Think cabaret. Think cocktails.

At the end of January, a new gay club in Ottawa will flash its tail feathers, according to Sebastien Provost.

Provost is one of three producers — along with Chris Murray and Doug Muir — who have worked for the past three months preparing for the debut of the Flamingo on Jan 28.

The bar has the financial backing of Ottawa entertainment guru Aydin Kharaghani, of York Entertainment. York Entertainment is one of the city’s club powerhouses, with a stable of nightclubs that includes The Cabin, The Drink and On Tap in the Byward Market.

The Flamingo marks Kharaghani’s first foray into gay clubs.

“The idea for the Flamingo came from one of my visits to Montreal, my hometown, where I saw the variety of entertainment that was available to gays there. I realized that gays in Ottawa did not have the same kinds of options, so I decided to partner with people who knew the community and create a bar experience like no other in the city,” writes Kharaghani in an email.

Kharaghani approached Provost, Murray and Muir in November 2010 and offered them roles in the Flamingo. As producers they helped conceptualize the bar’s theme and will program events on each of the four days a week that the Flamingo will be open.

“What we are most proud of is that we are doing things differently. We want to have a program that appeals to a broad audience,” says Provost. “We have put a lot of time and a lot of thought into it, and we will be bringing in regional, international and local talent — something every night.”

The programming runs the gamut, from dance to live acoustic music. Each producer has his own night. Provost was tapped for Flamingo Live on Fridays, where, he says, the club will turn into a jazz lounge, echoing the main concept behind the bar.

“We wanted to bring back, not only a club or a bar but more of a lounge place,” says Provost.

Provost thinks Ottawa is ready for a new scene. He feels that no gay club has been able to fill the gap left by the demise of Icon in 2004.

“I think that when Icon closed down there was a sense of loss in the city,” he says. “That’s what we are trying, in essence, to capture — a place to call home for everybody: have some dancing, lounge and bring back the show.”

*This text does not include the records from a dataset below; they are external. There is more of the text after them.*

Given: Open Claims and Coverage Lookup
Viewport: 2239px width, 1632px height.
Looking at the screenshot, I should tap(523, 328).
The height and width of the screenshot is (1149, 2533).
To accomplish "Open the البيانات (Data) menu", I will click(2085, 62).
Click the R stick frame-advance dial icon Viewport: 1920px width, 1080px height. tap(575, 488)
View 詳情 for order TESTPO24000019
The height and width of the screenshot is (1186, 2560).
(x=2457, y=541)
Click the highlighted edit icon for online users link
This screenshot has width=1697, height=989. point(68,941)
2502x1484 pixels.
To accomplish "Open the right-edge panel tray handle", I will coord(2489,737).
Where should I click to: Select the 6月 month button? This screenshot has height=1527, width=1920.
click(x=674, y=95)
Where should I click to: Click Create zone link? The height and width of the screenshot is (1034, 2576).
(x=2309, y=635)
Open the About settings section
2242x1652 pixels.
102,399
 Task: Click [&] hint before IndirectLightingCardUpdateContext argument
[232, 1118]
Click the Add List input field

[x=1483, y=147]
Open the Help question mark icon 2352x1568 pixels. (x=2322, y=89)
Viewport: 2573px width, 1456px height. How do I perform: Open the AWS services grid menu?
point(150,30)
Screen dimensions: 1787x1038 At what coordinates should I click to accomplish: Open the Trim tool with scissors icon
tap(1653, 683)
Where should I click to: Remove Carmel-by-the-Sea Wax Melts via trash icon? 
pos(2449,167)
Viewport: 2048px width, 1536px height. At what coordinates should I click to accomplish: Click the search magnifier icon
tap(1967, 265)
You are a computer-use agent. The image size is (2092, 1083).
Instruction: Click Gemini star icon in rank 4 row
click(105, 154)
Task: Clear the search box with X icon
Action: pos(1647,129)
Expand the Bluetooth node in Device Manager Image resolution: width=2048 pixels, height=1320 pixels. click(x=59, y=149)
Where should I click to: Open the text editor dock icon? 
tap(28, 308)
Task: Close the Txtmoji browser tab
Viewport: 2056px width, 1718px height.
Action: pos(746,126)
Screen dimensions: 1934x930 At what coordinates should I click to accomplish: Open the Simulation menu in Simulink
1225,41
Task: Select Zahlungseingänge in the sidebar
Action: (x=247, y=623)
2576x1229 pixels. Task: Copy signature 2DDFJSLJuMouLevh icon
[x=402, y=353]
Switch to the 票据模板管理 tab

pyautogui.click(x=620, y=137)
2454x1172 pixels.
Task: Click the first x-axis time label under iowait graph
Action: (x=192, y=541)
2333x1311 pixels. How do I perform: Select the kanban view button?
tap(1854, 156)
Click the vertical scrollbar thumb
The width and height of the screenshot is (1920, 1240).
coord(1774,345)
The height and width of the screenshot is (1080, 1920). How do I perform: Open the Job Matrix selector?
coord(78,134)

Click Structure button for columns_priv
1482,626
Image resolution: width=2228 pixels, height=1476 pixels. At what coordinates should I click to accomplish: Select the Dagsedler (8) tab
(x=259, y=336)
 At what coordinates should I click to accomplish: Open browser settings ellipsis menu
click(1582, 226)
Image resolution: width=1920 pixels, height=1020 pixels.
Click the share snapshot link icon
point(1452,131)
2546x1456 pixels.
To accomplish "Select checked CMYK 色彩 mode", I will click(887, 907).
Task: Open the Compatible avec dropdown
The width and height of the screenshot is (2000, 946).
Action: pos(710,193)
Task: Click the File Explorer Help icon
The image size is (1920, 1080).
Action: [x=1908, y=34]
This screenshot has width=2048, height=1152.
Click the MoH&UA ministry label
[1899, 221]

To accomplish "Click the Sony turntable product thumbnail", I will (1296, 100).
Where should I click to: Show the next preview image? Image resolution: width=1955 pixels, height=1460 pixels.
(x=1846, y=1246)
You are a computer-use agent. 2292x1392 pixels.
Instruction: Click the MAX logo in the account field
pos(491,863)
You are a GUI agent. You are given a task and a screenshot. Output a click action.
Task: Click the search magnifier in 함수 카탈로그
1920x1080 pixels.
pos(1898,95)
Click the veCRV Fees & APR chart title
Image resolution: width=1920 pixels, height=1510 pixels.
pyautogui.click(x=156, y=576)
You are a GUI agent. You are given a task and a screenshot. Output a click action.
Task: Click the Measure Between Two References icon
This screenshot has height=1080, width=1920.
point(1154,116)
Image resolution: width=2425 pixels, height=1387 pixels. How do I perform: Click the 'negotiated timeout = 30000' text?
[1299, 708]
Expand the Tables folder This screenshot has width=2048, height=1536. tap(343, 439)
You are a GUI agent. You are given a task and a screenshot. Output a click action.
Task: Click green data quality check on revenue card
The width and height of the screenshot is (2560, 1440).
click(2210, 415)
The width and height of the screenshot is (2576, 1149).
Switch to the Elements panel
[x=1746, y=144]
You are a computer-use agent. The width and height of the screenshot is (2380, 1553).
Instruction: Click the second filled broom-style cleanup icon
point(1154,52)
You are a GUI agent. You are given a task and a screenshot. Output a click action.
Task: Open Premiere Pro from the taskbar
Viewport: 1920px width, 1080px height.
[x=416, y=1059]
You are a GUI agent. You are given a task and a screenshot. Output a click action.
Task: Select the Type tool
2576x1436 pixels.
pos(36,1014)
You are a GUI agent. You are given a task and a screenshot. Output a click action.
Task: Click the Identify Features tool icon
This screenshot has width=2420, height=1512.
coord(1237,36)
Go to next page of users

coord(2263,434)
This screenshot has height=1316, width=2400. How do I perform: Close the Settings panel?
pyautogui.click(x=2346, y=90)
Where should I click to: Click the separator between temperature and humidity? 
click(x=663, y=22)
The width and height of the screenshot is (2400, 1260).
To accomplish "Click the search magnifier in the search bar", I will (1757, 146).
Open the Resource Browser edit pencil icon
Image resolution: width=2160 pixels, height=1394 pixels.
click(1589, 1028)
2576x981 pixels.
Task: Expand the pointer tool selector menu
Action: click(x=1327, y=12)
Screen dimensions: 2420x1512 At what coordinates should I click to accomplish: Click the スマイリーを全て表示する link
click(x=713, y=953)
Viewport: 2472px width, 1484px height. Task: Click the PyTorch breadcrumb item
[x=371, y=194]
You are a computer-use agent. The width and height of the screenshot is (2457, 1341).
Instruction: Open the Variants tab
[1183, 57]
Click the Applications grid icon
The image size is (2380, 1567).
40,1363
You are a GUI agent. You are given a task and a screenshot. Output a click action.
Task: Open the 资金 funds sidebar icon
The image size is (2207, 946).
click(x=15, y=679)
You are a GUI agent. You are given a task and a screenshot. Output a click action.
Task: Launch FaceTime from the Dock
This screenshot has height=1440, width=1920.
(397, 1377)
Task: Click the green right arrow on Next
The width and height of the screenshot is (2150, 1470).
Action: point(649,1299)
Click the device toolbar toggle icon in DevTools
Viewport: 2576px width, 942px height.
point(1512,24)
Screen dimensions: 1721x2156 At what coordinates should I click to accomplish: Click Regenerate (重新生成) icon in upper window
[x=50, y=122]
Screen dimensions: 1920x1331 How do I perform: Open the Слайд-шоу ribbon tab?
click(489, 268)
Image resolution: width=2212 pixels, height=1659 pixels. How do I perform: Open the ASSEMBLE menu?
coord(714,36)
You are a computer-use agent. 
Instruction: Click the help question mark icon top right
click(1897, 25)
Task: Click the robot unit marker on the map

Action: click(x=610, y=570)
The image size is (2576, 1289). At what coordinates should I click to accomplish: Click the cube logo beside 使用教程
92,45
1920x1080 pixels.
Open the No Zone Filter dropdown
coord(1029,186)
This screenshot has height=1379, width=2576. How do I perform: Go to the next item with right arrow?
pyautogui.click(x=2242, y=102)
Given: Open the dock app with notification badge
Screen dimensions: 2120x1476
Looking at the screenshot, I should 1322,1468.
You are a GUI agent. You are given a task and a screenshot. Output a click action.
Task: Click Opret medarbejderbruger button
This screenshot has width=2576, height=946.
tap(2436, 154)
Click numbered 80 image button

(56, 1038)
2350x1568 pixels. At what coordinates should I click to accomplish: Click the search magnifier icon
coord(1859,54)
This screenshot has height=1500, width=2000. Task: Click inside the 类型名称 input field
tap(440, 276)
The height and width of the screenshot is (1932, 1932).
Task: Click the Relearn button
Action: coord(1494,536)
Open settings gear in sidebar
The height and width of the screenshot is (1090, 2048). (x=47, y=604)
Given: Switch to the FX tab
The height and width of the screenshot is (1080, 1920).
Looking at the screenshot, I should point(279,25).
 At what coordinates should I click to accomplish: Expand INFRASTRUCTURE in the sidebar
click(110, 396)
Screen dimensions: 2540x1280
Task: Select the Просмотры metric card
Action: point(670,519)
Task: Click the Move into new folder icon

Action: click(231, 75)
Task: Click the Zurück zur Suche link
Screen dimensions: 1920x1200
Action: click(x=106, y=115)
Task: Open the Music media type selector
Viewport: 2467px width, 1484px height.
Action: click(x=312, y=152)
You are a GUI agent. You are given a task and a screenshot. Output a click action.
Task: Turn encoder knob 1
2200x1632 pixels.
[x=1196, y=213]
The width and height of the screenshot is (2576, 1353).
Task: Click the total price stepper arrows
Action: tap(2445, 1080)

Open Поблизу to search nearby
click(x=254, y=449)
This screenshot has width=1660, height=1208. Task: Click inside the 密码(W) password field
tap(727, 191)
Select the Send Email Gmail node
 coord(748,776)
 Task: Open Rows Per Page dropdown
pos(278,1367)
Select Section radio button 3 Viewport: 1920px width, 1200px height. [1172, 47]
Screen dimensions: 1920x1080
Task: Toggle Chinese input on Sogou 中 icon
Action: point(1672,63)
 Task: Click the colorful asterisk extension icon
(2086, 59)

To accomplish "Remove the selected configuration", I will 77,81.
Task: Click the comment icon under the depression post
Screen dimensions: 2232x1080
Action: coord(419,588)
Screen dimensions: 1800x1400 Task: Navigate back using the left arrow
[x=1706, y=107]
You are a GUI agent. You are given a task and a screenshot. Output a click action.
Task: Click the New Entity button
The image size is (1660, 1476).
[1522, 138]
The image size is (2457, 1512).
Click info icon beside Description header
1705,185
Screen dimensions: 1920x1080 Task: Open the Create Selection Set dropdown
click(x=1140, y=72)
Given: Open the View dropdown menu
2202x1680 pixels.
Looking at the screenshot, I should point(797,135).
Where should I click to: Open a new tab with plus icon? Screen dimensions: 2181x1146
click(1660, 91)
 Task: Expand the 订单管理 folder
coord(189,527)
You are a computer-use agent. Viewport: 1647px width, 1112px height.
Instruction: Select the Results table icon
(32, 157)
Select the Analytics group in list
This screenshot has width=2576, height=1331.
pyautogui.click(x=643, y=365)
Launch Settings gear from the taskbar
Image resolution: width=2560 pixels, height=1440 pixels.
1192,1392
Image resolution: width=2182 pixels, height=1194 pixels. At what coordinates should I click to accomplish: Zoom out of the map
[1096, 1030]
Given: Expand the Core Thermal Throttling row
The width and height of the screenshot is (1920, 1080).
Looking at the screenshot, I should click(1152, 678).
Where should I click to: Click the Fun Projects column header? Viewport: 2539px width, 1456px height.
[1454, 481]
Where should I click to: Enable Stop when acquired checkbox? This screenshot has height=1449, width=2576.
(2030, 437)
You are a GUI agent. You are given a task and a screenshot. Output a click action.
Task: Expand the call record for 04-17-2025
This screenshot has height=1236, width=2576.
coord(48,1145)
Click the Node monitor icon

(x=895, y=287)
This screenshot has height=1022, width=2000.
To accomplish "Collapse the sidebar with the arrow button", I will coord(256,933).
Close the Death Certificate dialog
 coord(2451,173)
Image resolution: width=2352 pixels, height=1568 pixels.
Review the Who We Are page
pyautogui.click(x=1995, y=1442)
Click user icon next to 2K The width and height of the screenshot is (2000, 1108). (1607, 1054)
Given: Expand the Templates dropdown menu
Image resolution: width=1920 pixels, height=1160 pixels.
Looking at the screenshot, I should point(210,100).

It’s certainly a gamble, and the Flamingo is betting big. Among the plans? A boys’ night on Thursdays, which will compete directly with The Lookout’s long-running Thirsty Boy Thursdays.

The Flamingo will be situated at the corner of Elgin St and Gladstone Ave, in a space that has seen many bars open and close over the years. But for Provost, the location’s hit-and-miss history is not a problem.

“It was never done gay,” says Provost. “I think there are a million straight bars in town and so there is a lot of competition there. I think that when you are opening something such as we are, competition shrinks. I think Ottawa is really craving something new, and we are going to do things differently.”

Provost promises that guests will leave the club wanting to come back for more. He believes that success will rest on two core factors: excellent service and the experience.

“You are going to have a different experience every time you come into the bar because of the way it is going to look,” says Provost. “There will always be something stimulating happening there.”